Gentle confrontation (agreed beforehand). While we agree that OCPD clients have a mammoth need to be right, those clients who truly seek to feel better may be willing to make agreements with family and friends in which OCPD behaviours, when noticed, are gently challenged; the operative word here is gently.

Self-insight through journalling or tape-recording. We noted above that many OCPD clients are intelligent, sensitive people. Thus, keeping a diary or making voice recordings to note anything upsetting, anxiety-provoking, overwhelming, or depressing is a step toward the self-insight that will eventually help to manage the disorder. Too, family and friends may agree to note their observations and share them in a constructive, non-confrontational manner.

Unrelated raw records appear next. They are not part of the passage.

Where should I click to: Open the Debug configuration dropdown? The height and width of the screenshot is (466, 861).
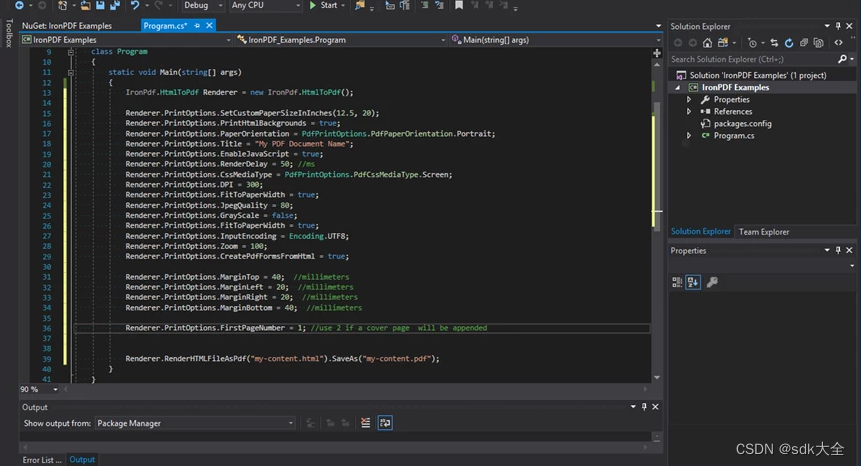(201, 6)
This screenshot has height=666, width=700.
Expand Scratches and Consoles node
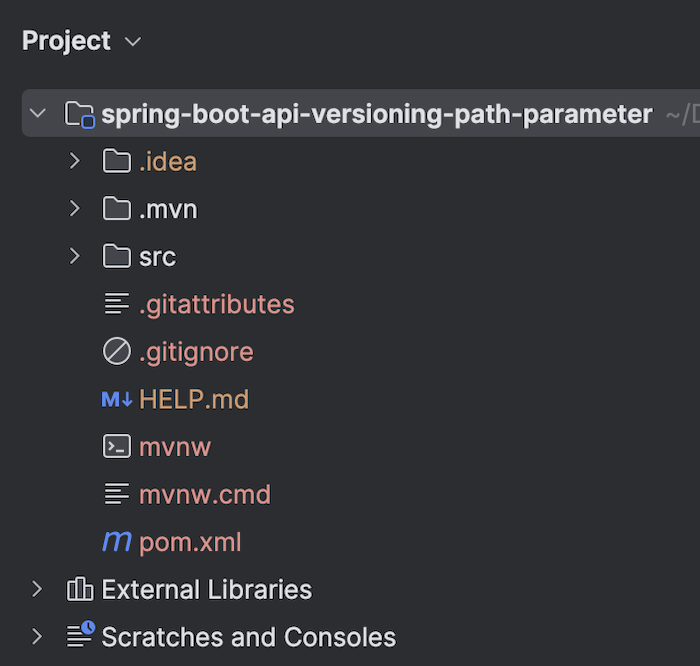38,636
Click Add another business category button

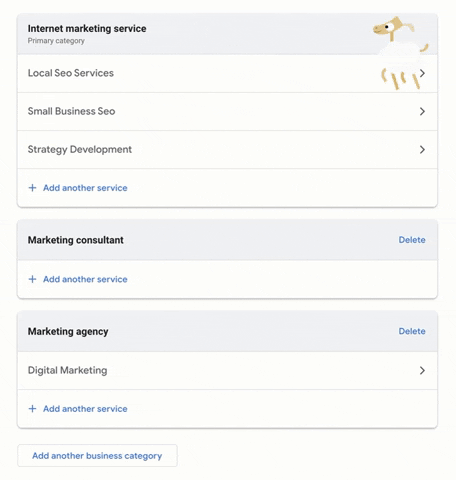click(97, 456)
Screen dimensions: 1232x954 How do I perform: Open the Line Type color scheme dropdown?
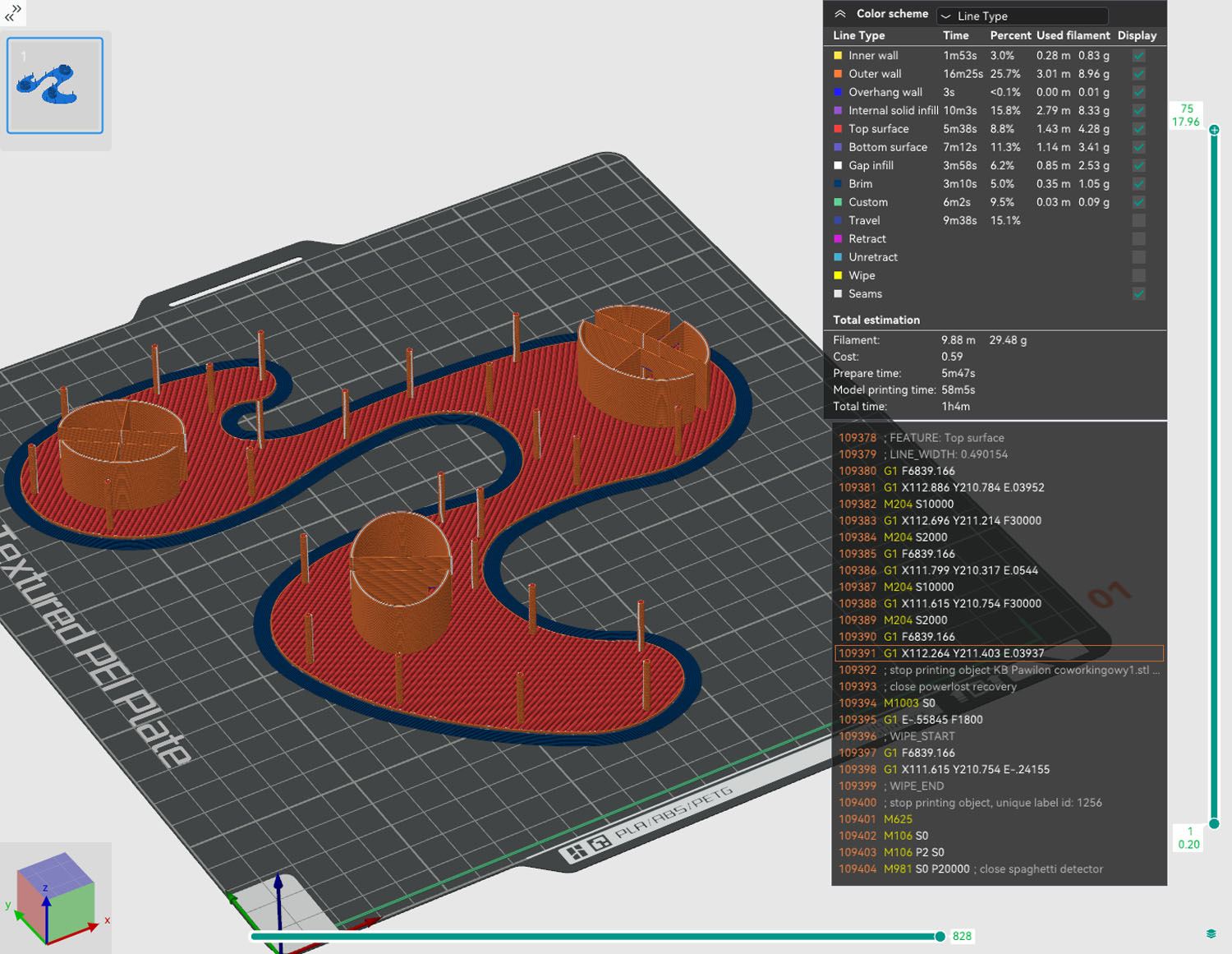(x=1022, y=16)
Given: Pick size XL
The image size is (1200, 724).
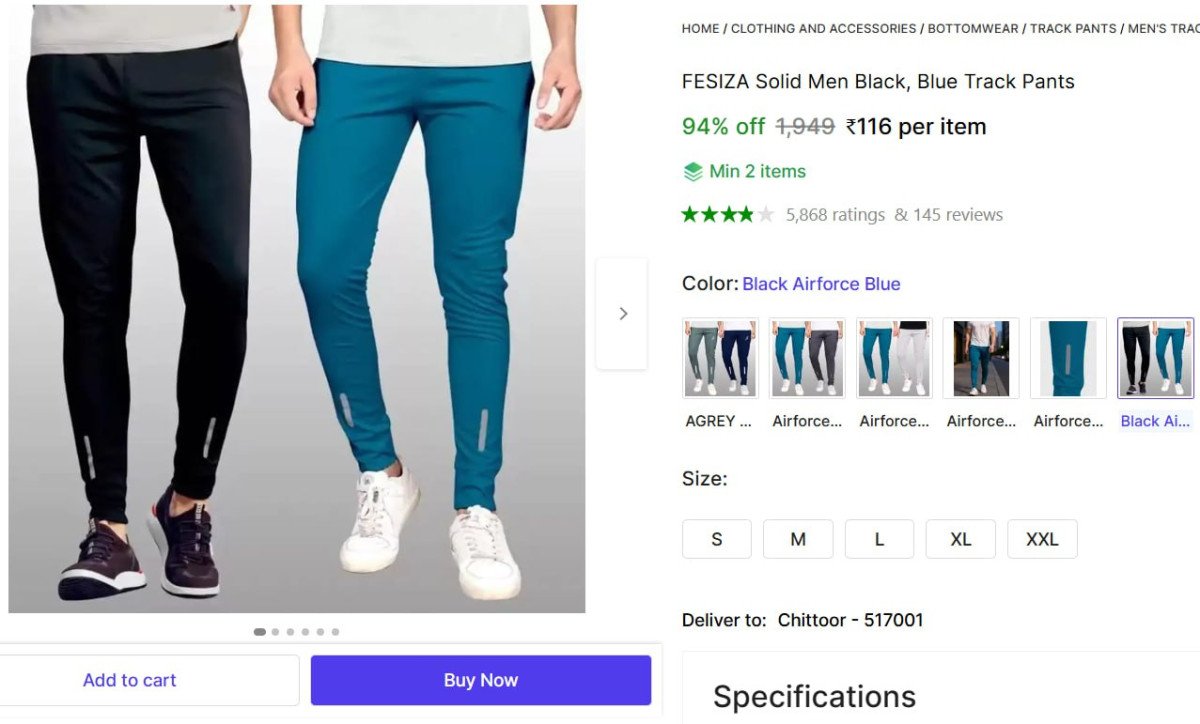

Good self-care. OCPD is a disorder about exaggerated need for control, so keeping on an emotional even keel can help reduce the unconscious need to micro-manage all of life. Strategies to achieve this are listed above under Tip 2 for maintaining self-care with OCD. They revolve around the basic life efforts of practicing relaxation techniques, adopting healthy eating and exercise regimens, getting decent sleep, and avoiding excessive alcohol/drug consumption (the last is not hard for the OCPD).

Reaching out for help. OCPD individuals tend to be loners, and relationships are hard for them to build and maintain. Nevertheless, it is helpful to the ultimate reduction of OCPD-engendered tension to go for support. This can be in the form of self-help groups, informal support from partner, family, and friends, or even from joining online communities of people dealing with the disorder. Whatever the form of the support, it may be helpful for OCPD clients to own their places of dysfunction when they see others owning their imperfect humanness – and surviving (Robinson et al, 2013)!

References

  • Long, P. (2011). Obsessive-Compulsive Personality Disorder. Internet mental health. Retrieved on 18 April, 2013, from: hyperlink.
  • Robinson, L., Smith, M., & Segal, J. (2013). Obsessive-Compulsive Disorder: Symptoms and treatment of compulsive behaviour and obsessive thoughts. Helpguide.org. Retrieved on 24 April, 2013, from: hyperlink.